Se oyó una maldición cuando el encargado mencionó su valor. Martín prácticamente estaba desahuciado, insultando a los cuatro vientos a su empleador por el salario de mierda que percibía. Javier directamente vaticinó:
–Muy lindo todo, gente, los espero en el auto.
Con el Negro nos quedamos frente al mostrador, mirando y mirando. En un acto de arrojo pregunté si aceptaban tarjeta de crédito y en cuántas cuotas podía abonar la poción.
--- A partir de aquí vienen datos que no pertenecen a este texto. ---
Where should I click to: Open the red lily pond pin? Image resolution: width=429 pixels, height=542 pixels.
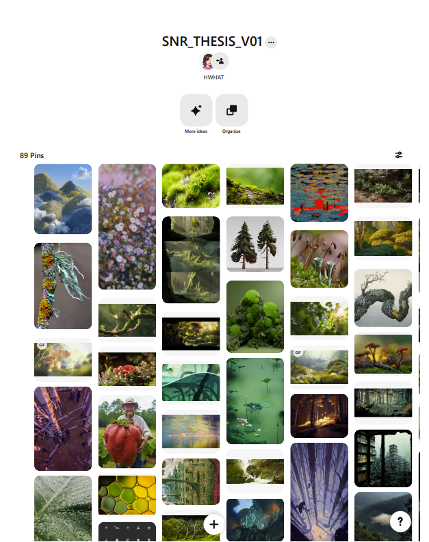pos(319,193)
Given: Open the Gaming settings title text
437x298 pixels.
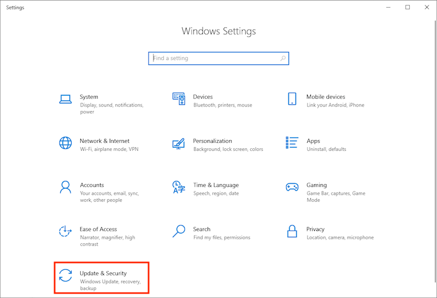Looking at the screenshot, I should 316,185.
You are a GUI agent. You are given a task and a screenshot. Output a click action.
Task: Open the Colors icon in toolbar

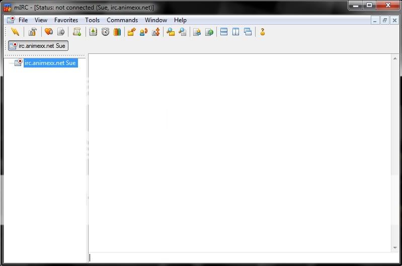point(117,32)
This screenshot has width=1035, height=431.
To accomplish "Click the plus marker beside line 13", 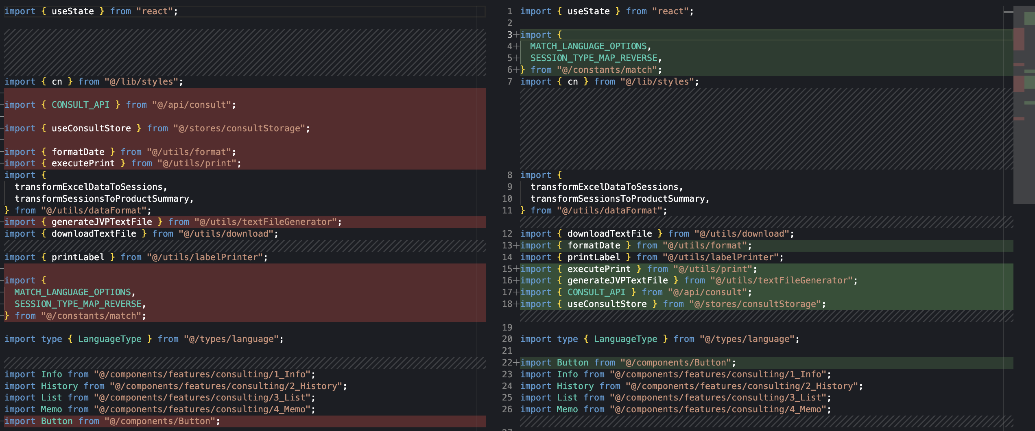I will (516, 246).
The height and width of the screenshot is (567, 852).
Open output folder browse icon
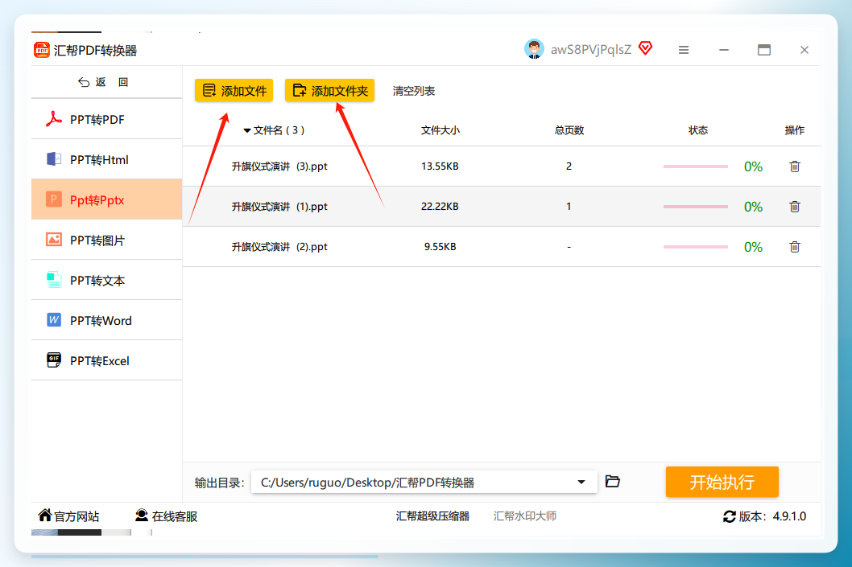click(612, 481)
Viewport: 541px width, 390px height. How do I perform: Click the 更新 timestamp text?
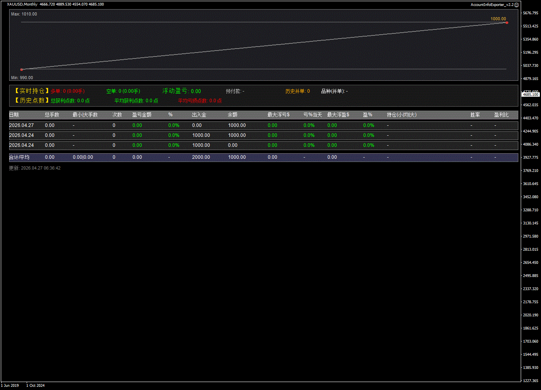click(35, 168)
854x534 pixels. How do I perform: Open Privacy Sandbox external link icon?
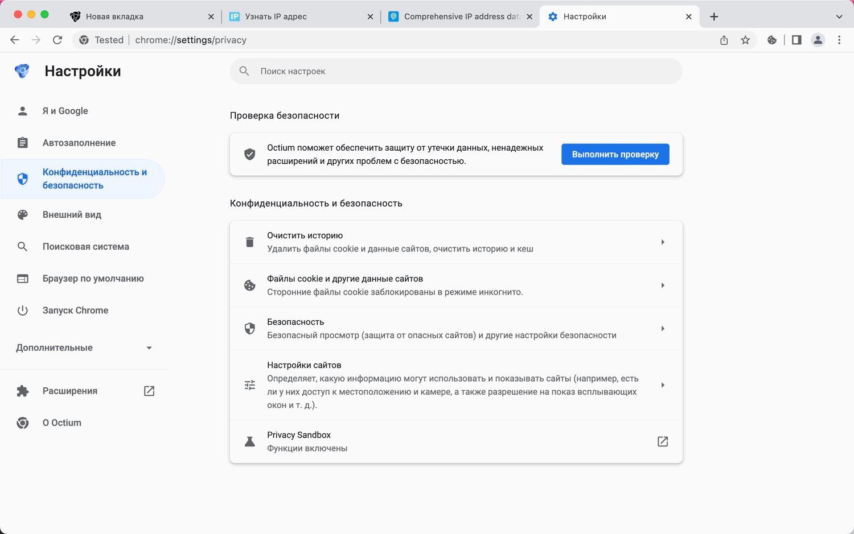point(663,441)
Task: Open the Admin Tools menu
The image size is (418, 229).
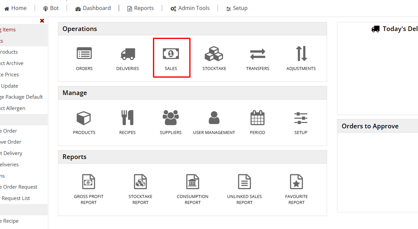Action: 190,8
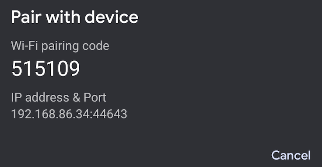
Task: Click the word "with" in the title
Action: [x=63, y=17]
El vendedor, con serenidad y paciencia, acorde a la frialdad y tonalidad de la sala, respondió que tenían hasta seis cuotas sin interés.
Fue una decisión difícil, pues implicaba mucho dinero. Diciendo que la vida es una y que ”no hay que dejar para mañana lo que se puede hacer hoy”, realicé la operación. El Negro me observaba atónito. Debo admitir que siempre que me mande una cagada el refrán que dije fue el mismo.
Mario se llamaba el vendedor a quien, después de hacerle quinientas preguntas, ya consideraba un amigo más. Cuando me entregó la botella, me felicitó y me dijo que le avisara si llegaba a volver.
Una semana más tarde regresamos a Lanús. En el mono ambiente en el que vivía encontré una ubicación excelsa para la nueva adquisición. A cada invitado le exhibía la botella, el momento era coronado con una imagen fotográfica y se descorchaba siempre otro vino. Seis largos meses tuvo lugar la secuencia. Nunca se dio el momento perfecto para descorchar y justificar el sacrificio, siempre faltaba algo. Por las noches me imaginaba la situación y me relamía.
El día de la primavera, ¡cómo olvidarlo!, nos fuimos de joda con el Negro al boliche local, habíamos decidido que nos la íbamos a pegar en la nuca. Regresamos a casa en curda y empezamos a joder con la botella prohibida, pero la noche terminó sin pena ni gloria, y transcurrió mansamente hasta las dos de la tarde del domingo. Nos levantamos resacosos y ahí estaba, desangrada y sin vida; en los vasos aún quedaban restos. Él se acordaba de todo, yo prácticamente de nada.
–¡Negro, la puta que te parió, te bajaste el vino!
–Si fuiste vos el que lo abrió, yo te dije que no, que había salido un huevo, que estabas mal del bocho.
–Dejate de joder, cómo me dejaste abrirlo, ni lo terminé de garpar. no me acuerdo nada, ¿estaba bueno?
–Estaba bien, tampoco para tanto. Lo que sí me pareció un poco mucho chuparlo en esos vasos de mierda y caliente. Yo le hubiera dado un golpe de frio.
-Te voy a matar.
–Sabés una cosa, jodete por boludo y por ratón. Le hubieras hecho caso al flaco que te lo vendió y esto no hubiera pasado. Siempre la misma pantomima y ahora te salió mal.
–¿Qué me había dicho el vendedor, payaso?
–Que no fueras rata y te lo tomaras al volver, porque si no te lo ibas a chupar en pedo.